Headline
CVE-2022-24111: Bug #1959146 “Private group, site, or institution portfolios can...” : Bugs : Mahara
In Mahara 21.04 before 21.04.3 and 21.10 before 21.10.1, portfolios created in groups that have not been shared with non-group members and portfolios created on the site and institution levels can be viewed without requiring a login if the URL to these portfolios is known.
Portfolios should only be available to the selected people or groups of people who have been given access. This is the case for personal portfolios. However, a change introduced in Mahara 21.04 invalidated the permissions check for group, institution, and site portfolios.
To replicate:
Group:
1. Create a private group with the setting ‘Publicly viewable group’ set to 'No’.
2. Create a page within the group and copy the URL when the page is in ‘Display’ mode.
3. Open a private browser window and go to the copied URL.
Results:
- Expected: The site redirects to the login page.
- Actual: The private group page can be seen without logging in.
Institution:
1. Create an institution.
2. Create an institution page and do not share it with anybody.

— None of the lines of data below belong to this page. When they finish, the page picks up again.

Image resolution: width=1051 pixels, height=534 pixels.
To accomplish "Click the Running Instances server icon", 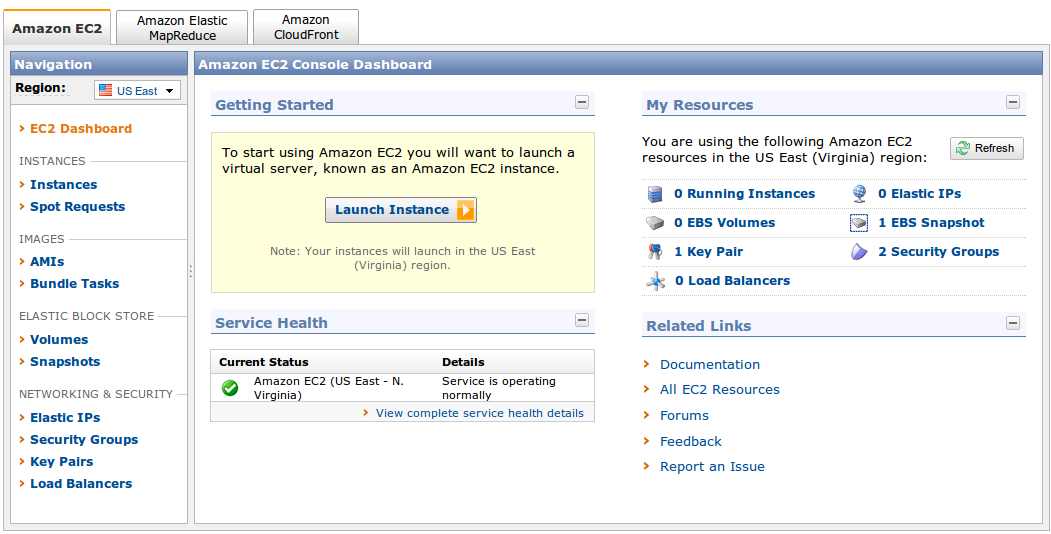I will 655,194.
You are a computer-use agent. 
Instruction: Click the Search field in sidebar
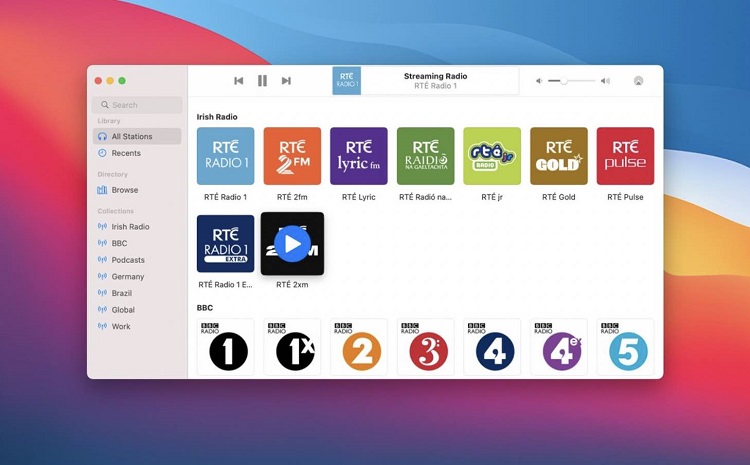pyautogui.click(x=138, y=105)
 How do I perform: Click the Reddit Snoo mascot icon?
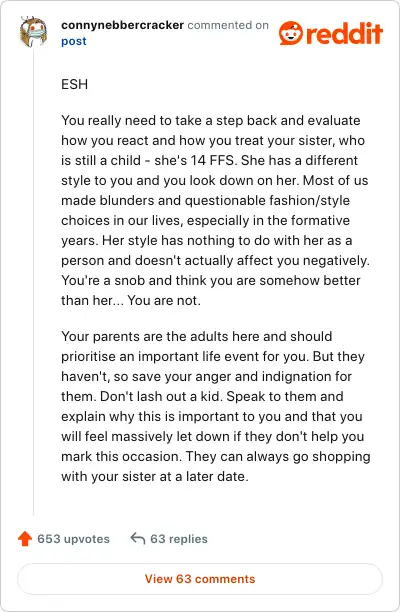pyautogui.click(x=291, y=33)
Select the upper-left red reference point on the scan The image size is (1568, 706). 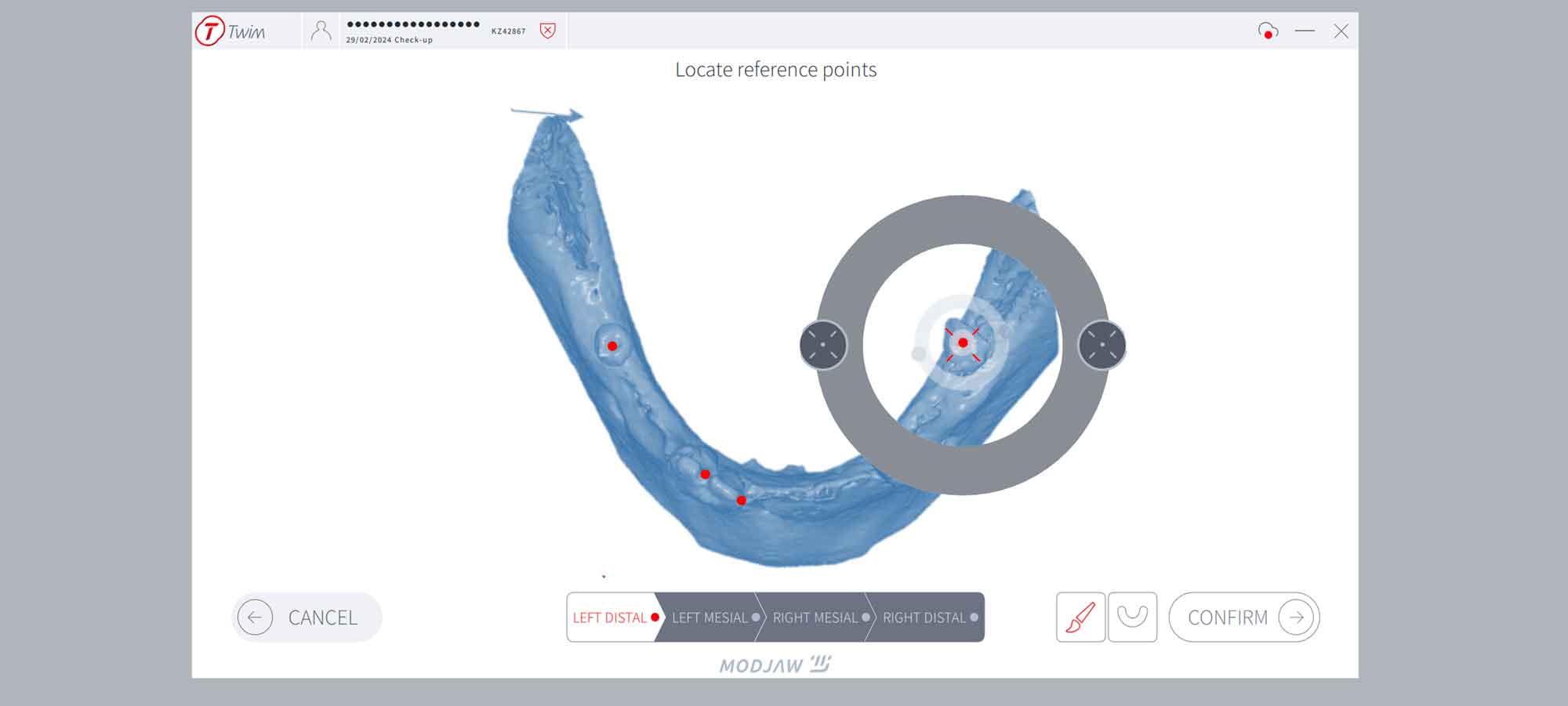[x=612, y=346]
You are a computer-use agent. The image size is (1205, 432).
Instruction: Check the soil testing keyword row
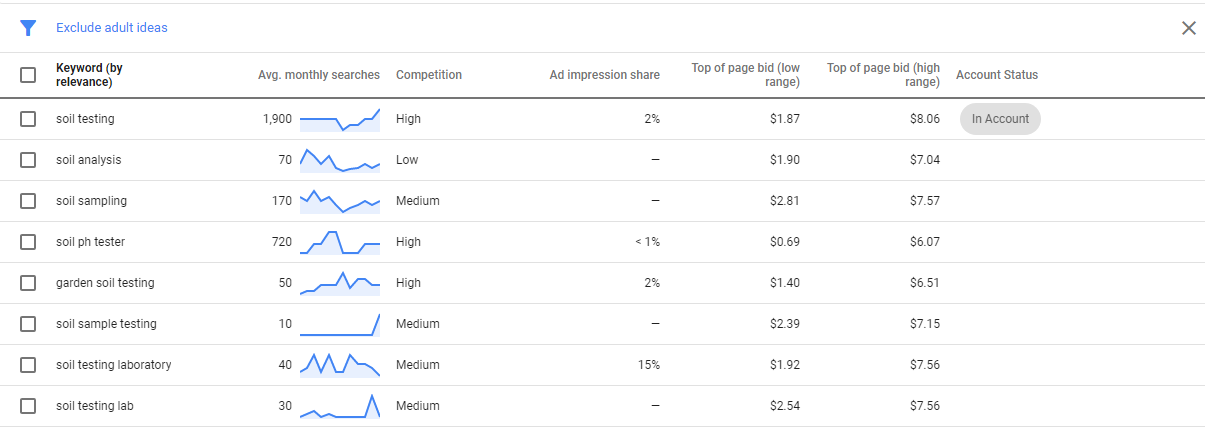pos(28,119)

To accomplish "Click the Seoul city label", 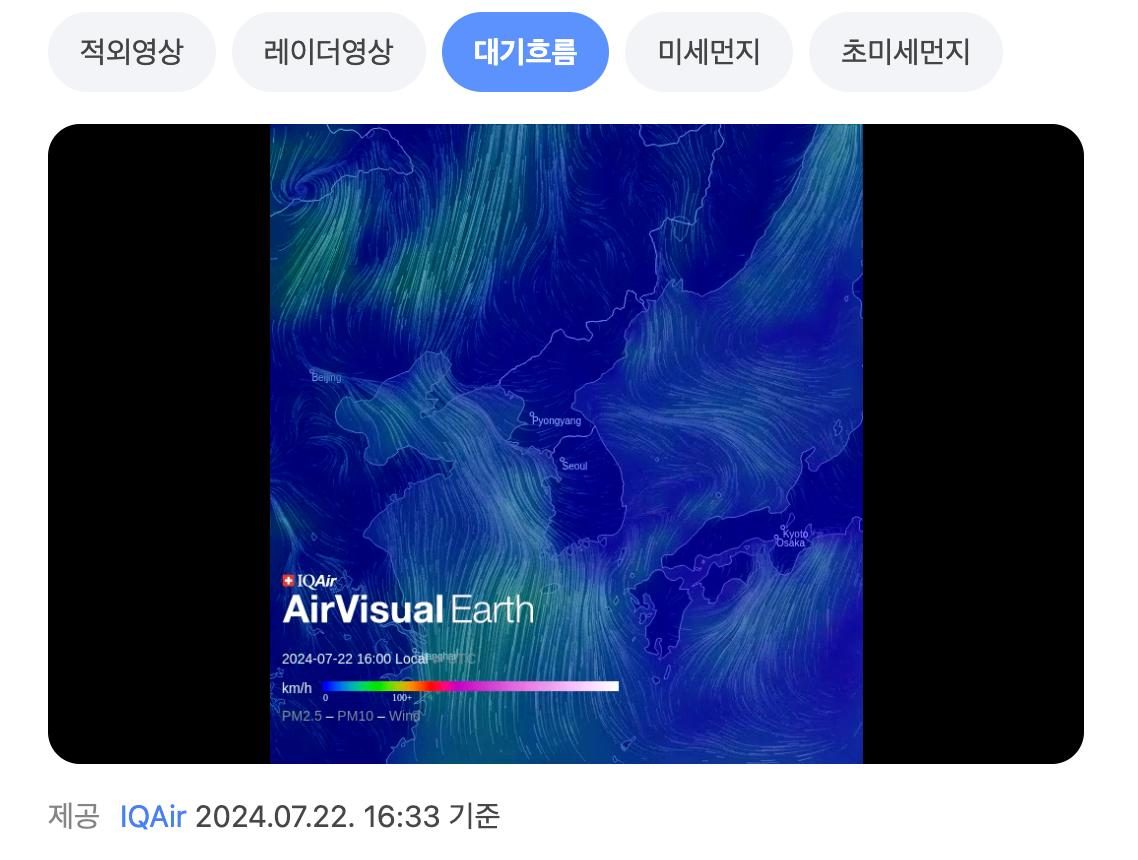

3. Open a private browser window and go to the copied URL.
Results:
- Expected: The site redirects to the login page.
- Actual: The institution page can be seen without logging in.
Site:
1. Create a site page and do not share it with anybody.
2. Open a private browser window and go to the copied URL.
Results:
- Expected: The site redirects to the login page.
- Actual: The site page can be seen without logging in.